**Short problem:**
Copy out every line of the data below word for word.

**Item-finding data:**
-- START --

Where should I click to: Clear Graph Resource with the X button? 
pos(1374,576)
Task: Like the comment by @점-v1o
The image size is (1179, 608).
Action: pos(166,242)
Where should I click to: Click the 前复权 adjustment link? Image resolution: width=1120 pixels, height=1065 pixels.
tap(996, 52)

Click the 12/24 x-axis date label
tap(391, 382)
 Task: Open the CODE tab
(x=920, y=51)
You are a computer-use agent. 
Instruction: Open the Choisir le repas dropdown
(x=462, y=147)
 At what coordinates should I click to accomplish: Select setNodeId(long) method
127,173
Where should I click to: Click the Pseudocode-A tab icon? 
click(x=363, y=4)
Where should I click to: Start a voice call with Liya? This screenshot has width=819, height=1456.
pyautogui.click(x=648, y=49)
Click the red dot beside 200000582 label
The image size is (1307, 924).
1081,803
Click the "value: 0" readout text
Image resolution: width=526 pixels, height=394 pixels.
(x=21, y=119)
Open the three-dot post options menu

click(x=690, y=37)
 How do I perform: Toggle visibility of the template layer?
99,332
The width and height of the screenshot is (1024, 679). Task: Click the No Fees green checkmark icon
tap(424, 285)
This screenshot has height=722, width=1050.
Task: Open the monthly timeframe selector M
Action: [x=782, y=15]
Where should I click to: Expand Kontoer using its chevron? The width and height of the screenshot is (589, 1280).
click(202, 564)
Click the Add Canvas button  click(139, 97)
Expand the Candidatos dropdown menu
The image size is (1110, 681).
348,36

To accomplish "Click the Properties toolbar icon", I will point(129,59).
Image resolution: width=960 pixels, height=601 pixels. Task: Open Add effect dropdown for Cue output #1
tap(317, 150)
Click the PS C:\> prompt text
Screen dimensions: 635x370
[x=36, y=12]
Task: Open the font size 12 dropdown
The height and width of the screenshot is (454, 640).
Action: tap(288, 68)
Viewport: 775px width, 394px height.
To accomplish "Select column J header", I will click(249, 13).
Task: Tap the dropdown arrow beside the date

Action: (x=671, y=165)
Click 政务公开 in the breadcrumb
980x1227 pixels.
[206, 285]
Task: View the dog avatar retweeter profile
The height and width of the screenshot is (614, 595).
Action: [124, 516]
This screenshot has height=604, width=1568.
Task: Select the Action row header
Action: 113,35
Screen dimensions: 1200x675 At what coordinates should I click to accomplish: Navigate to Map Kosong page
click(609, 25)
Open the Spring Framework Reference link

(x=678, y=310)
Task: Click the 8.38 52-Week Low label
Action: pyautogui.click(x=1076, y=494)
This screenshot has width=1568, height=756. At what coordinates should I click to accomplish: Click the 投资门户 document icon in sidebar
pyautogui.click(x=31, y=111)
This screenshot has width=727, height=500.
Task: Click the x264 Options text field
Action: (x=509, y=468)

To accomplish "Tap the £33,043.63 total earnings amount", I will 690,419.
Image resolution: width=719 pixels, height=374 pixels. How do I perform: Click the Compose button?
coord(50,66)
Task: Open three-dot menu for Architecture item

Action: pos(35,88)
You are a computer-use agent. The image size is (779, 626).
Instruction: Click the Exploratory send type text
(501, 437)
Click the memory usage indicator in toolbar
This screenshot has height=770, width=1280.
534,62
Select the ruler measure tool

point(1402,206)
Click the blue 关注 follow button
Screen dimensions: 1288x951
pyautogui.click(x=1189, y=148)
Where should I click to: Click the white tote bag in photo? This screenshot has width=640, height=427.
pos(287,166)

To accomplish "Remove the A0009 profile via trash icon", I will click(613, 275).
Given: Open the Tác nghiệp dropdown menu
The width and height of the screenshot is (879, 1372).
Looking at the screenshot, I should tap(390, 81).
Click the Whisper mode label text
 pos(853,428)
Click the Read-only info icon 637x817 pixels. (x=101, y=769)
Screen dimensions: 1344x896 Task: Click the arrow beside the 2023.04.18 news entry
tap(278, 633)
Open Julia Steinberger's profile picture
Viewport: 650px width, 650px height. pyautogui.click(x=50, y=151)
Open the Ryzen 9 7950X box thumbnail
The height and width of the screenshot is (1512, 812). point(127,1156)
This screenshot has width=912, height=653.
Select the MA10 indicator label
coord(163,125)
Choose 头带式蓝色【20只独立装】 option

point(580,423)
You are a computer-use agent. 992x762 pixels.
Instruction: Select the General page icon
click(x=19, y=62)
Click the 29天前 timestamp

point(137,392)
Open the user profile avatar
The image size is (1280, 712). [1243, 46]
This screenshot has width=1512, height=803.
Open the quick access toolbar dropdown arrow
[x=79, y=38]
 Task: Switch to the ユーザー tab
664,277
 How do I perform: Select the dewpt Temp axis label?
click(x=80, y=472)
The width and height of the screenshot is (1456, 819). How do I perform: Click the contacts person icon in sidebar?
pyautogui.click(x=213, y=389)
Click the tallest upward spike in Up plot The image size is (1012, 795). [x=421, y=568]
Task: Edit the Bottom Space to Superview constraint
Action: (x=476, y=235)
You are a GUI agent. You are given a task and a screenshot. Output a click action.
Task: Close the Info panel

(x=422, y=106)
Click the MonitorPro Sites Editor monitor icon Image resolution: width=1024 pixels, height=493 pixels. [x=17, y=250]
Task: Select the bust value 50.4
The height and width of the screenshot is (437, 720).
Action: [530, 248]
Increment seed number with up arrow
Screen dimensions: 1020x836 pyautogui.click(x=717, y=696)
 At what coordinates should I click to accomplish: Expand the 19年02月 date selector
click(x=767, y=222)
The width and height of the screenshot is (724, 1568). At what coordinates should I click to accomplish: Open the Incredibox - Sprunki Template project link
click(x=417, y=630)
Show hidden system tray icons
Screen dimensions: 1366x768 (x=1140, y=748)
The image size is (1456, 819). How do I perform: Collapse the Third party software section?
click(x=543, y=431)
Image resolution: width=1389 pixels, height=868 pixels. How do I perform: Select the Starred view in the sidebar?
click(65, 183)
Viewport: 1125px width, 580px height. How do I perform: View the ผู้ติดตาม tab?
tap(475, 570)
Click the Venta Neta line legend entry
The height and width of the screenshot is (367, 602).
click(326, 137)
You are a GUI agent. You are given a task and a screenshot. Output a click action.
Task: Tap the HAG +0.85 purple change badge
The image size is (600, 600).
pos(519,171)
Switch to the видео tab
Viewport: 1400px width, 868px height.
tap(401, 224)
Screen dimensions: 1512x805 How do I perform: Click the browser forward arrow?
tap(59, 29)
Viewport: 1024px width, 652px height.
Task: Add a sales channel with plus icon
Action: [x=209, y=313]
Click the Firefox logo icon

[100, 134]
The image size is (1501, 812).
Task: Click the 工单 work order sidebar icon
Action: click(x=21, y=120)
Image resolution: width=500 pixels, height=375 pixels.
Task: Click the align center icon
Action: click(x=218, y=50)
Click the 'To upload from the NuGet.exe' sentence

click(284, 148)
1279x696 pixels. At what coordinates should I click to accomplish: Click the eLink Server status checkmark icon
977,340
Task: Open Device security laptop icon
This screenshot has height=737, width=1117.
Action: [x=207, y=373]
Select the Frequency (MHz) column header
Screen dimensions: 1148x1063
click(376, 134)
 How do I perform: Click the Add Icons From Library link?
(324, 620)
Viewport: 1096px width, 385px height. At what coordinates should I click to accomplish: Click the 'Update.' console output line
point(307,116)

-- END --

**Task answer:**
Where should I click to: Clear Graph Resource with the X button? 
pos(1374,576)
Task: Like the comment by @점-v1o
The image size is (1179, 608).
Action: pos(166,242)
Where should I click to: Click the 前复权 adjustment link? Image resolution: width=1120 pixels, height=1065 pixels.
tap(996, 52)

Click the 12/24 x-axis date label
tap(391, 382)
 Task: Open the CODE tab
(x=920, y=51)
You are a computer-use agent. 
Instruction: Open the Choisir le repas dropdown
(x=462, y=147)
 At what coordinates should I click to accomplish: Select setNodeId(long) method
127,173
Where should I click to: Click the Pseudocode-A tab icon? 
click(x=363, y=4)
Where should I click to: Start a voice call with Liya? This screenshot has width=819, height=1456.
pyautogui.click(x=648, y=49)
Click the red dot beside 200000582 label
The image size is (1307, 924).
1081,803
Click the "value: 0" readout text
Image resolution: width=526 pixels, height=394 pixels.
(x=21, y=119)
Open the three-dot post options menu

click(x=690, y=37)
 How do I perform: Toggle visibility of the template layer?
99,332
The width and height of the screenshot is (1024, 679). Task: Click the No Fees green checkmark icon
tap(424, 285)
This screenshot has height=722, width=1050.
Task: Open the monthly timeframe selector M
Action: [x=782, y=15]
Where should I click to: Expand Kontoer using its chevron? The width and height of the screenshot is (589, 1280).
click(202, 564)
Click the Add Canvas button  click(139, 97)
Expand the Candidatos dropdown menu
The image size is (1110, 681).
348,36

To accomplish "Click the Properties toolbar icon", I will point(129,59).
Image resolution: width=960 pixels, height=601 pixels. Task: Open Add effect dropdown for Cue output #1
tap(317, 150)
Click the PS C:\> prompt text
Screen dimensions: 635x370
[x=36, y=12]
Task: Open the font size 12 dropdown
The height and width of the screenshot is (454, 640).
Action: tap(288, 68)
Viewport: 775px width, 394px height.
To accomplish "Select column J header", I will click(249, 13).
Task: Tap the dropdown arrow beside the date

Action: (x=671, y=165)
Click 政务公开 in the breadcrumb
980x1227 pixels.
[206, 285]
Task: View the dog avatar retweeter profile
The height and width of the screenshot is (614, 595).
Action: [124, 516]
This screenshot has height=604, width=1568.
Task: Select the Action row header
Action: 113,35
Screen dimensions: 1200x675 At what coordinates should I click to accomplish: Navigate to Map Kosong page
click(609, 25)
Open the Spring Framework Reference link

(x=678, y=310)
Task: Click the 8.38 52-Week Low label
Action: pyautogui.click(x=1076, y=494)
This screenshot has width=1568, height=756. At what coordinates should I click to accomplish: Click the 投资门户 document icon in sidebar
pyautogui.click(x=31, y=111)
This screenshot has width=727, height=500.
Task: Click the x264 Options text field
Action: (x=509, y=468)

To accomplish "Tap the £33,043.63 total earnings amount", I will 690,419.
Image resolution: width=719 pixels, height=374 pixels. How do I perform: Click the Compose button?
coord(50,66)
Task: Open three-dot menu for Architecture item

Action: pos(35,88)
You are a computer-use agent. The image size is (779, 626).
Instruction: Click the Exploratory send type text
(501, 437)
Click the memory usage indicator in toolbar
This screenshot has height=770, width=1280.
534,62
Select the ruler measure tool

point(1402,206)
Click the blue 关注 follow button
Screen dimensions: 1288x951
pyautogui.click(x=1189, y=148)
Where should I click to: Click the white tote bag in photo? This screenshot has width=640, height=427.
pos(287,166)

To accomplish "Remove the A0009 profile via trash icon", I will click(613, 275).
Given: Open the Tác nghiệp dropdown menu
The width and height of the screenshot is (879, 1372).
Looking at the screenshot, I should tap(390, 81).
Click the Whisper mode label text
 pos(853,428)
Click the Read-only info icon 637x817 pixels. (x=101, y=769)
Screen dimensions: 1344x896 Task: Click the arrow beside the 2023.04.18 news entry
tap(278, 633)
Open Julia Steinberger's profile picture
Viewport: 650px width, 650px height. pyautogui.click(x=50, y=151)
Open the Ryzen 9 7950X box thumbnail
The height and width of the screenshot is (1512, 812). point(127,1156)
This screenshot has width=912, height=653.
Select the MA10 indicator label
coord(163,125)
Choose 头带式蓝色【20只独立装】 option

point(580,423)
You are a computer-use agent. 992x762 pixels.
Instruction: Select the General page icon
click(x=19, y=62)
Click the 29天前 timestamp

point(137,392)
Open the user profile avatar
The image size is (1280, 712). [1243, 46]
This screenshot has width=1512, height=803.
Open the quick access toolbar dropdown arrow
[x=79, y=38]
 Task: Switch to the ユーザー tab
664,277
 How do I perform: Select the dewpt Temp axis label?
click(x=80, y=472)
The width and height of the screenshot is (1456, 819). How do I perform: Click the contacts person icon in sidebar?
pyautogui.click(x=213, y=389)
Click the tallest upward spike in Up plot The image size is (1012, 795). [x=421, y=568]
Task: Edit the Bottom Space to Superview constraint
Action: (x=476, y=235)
You are a GUI agent. You are given a task and a screenshot. Output a click action.
Task: Close the Info panel

(x=422, y=106)
Click the MonitorPro Sites Editor monitor icon Image resolution: width=1024 pixels, height=493 pixels. [x=17, y=250]
Task: Select the bust value 50.4
The height and width of the screenshot is (437, 720).
Action: [530, 248]
Increment seed number with up arrow
Screen dimensions: 1020x836 pyautogui.click(x=717, y=696)
 At what coordinates should I click to accomplish: Expand the 19年02月 date selector
click(x=767, y=222)
The width and height of the screenshot is (724, 1568). At what coordinates should I click to accomplish: Open the Incredibox - Sprunki Template project link
click(x=417, y=630)
Show hidden system tray icons
Screen dimensions: 1366x768 (x=1140, y=748)
The image size is (1456, 819). How do I perform: Collapse the Third party software section?
click(x=543, y=431)
Image resolution: width=1389 pixels, height=868 pixels. How do I perform: Select the Starred view in the sidebar?
click(65, 183)
Viewport: 1125px width, 580px height. How do I perform: View the ผู้ติดตาม tab?
tap(475, 570)
Click the Venta Neta line legend entry
The height and width of the screenshot is (367, 602).
click(326, 137)
You are a GUI agent. You are given a task and a screenshot. Output a click action.
Task: Tap the HAG +0.85 purple change badge
The image size is (600, 600).
pos(519,171)
Switch to the видео tab
Viewport: 1400px width, 868px height.
tap(401, 224)
Screen dimensions: 1512x805 How do I perform: Click the browser forward arrow?
tap(59, 29)
Viewport: 1024px width, 652px height.
Task: Add a sales channel with plus icon
Action: [x=209, y=313]
Click the Firefox logo icon

[100, 134]
The image size is (1501, 812).
Task: Click the 工单 work order sidebar icon
Action: click(x=21, y=120)
Image resolution: width=500 pixels, height=375 pixels.
Task: Click the align center icon
Action: click(x=218, y=50)
Click the 'To upload from the NuGet.exe' sentence

click(284, 148)
1279x696 pixels. At what coordinates should I click to accomplish: Click the eLink Server status checkmark icon
977,340
Task: Open Device security laptop icon
This screenshot has height=737, width=1117.
Action: [x=207, y=373]
Select the Frequency (MHz) column header
Screen dimensions: 1148x1063
click(376, 134)
 How do I perform: Click the Add Icons From Library link?
(324, 620)
Viewport: 1096px width, 385px height. At what coordinates should I click to accomplish: Click the 'Update.' console output line
point(307,116)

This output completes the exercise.